### Records provided ###

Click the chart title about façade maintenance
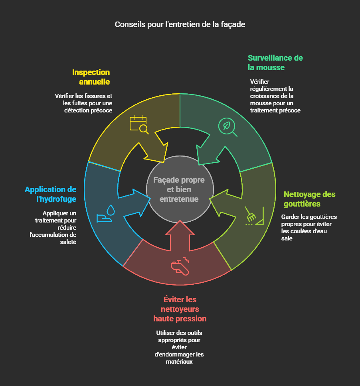click(x=180, y=24)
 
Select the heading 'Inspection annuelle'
click(x=91, y=77)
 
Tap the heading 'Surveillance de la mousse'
click(x=275, y=63)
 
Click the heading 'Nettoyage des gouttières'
click(x=309, y=199)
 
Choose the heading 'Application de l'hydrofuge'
click(x=51, y=194)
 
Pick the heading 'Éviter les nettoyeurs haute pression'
click(x=180, y=309)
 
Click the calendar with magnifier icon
click(x=139, y=124)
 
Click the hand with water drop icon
click(x=106, y=215)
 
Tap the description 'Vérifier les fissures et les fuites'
click(x=83, y=103)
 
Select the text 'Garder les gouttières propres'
click(x=309, y=227)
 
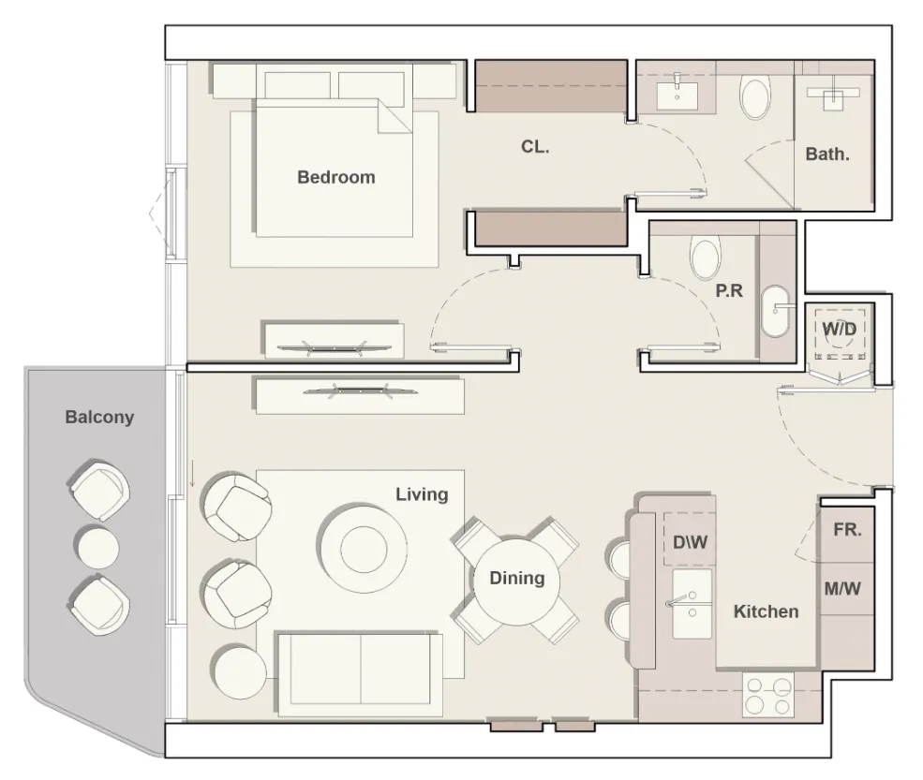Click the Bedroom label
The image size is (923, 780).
click(336, 177)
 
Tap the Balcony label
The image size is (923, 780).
click(99, 418)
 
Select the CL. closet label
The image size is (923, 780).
click(535, 146)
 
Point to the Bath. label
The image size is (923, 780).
click(827, 155)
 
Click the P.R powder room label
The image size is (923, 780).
click(729, 290)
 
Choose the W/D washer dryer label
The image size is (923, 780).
click(840, 329)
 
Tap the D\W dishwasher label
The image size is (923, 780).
click(691, 542)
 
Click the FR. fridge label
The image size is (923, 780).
click(848, 530)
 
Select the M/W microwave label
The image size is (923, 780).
click(842, 588)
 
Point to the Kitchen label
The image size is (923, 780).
click(766, 611)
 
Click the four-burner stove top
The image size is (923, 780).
click(768, 696)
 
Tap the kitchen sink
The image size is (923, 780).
click(692, 604)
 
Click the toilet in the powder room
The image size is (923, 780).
click(706, 258)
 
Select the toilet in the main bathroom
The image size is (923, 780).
click(755, 98)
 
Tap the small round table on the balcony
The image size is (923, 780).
click(97, 547)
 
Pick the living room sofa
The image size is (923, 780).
click(360, 675)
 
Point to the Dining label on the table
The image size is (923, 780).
click(517, 579)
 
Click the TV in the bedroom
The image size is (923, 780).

###

Reproduce every line of the material above word for word, omitting the pictures.

Click the chart title about façade maintenance
click(x=180, y=24)
 
Select the heading 'Inspection annuelle'
click(x=91, y=77)
 
Tap the heading 'Surveillance de la mousse'
click(x=275, y=63)
 
Click the heading 'Nettoyage des gouttières'
click(x=309, y=199)
 
Choose the heading 'Application de l'hydrofuge'
click(x=51, y=194)
 
Pick the heading 'Éviter les nettoyeurs haute pression'
click(x=180, y=309)
 
Click the calendar with magnifier icon
click(x=139, y=124)
 
Click the hand with water drop icon
click(x=106, y=215)
 
Tap the description 'Vérifier les fissures et les fuites'
click(x=83, y=103)
 
Select the text 'Garder les gouttières propres'
click(x=309, y=227)
 
Click the Bedroom label
The image size is (923, 780).
click(336, 177)
 
Tap the Balcony label
The image size is (923, 780).
click(99, 418)
 
Select the CL. closet label
The image size is (923, 780).
click(535, 146)
 
Point to the Bath. label
The image size is (923, 780).
click(827, 155)
 
Click the P.R powder room label
The image size is (923, 780).
click(729, 290)
 
Choose the W/D washer dryer label
The image size is (923, 780).
click(840, 329)
 
Tap the D\W dishwasher label
The image size is (923, 780).
click(691, 542)
 
Click the FR. fridge label
The image size is (923, 780).
click(848, 530)
 
Select the M/W microwave label
The image size is (923, 780).
click(842, 588)
 
Point to the Kitchen label
The image size is (923, 780).
click(766, 611)
 
Click the four-burner stove top
The image size is (923, 780).
click(768, 696)
 
Tap the kitchen sink
The image size is (923, 780).
click(692, 604)
 
Click the toilet in the powder room
The image size is (923, 780).
click(706, 258)
 
Select the toilet in the main bathroom
The image size is (923, 780).
click(755, 98)
 
Tap the small round table on the balcony
The image size is (923, 780).
click(97, 547)
 
Pick the living room sofa
The image size is (923, 780).
click(360, 675)
 
Point to the Dining label on the table
The image size is (923, 780).
click(517, 579)
 
Click the TV in the bedroom
The image size is (923, 780).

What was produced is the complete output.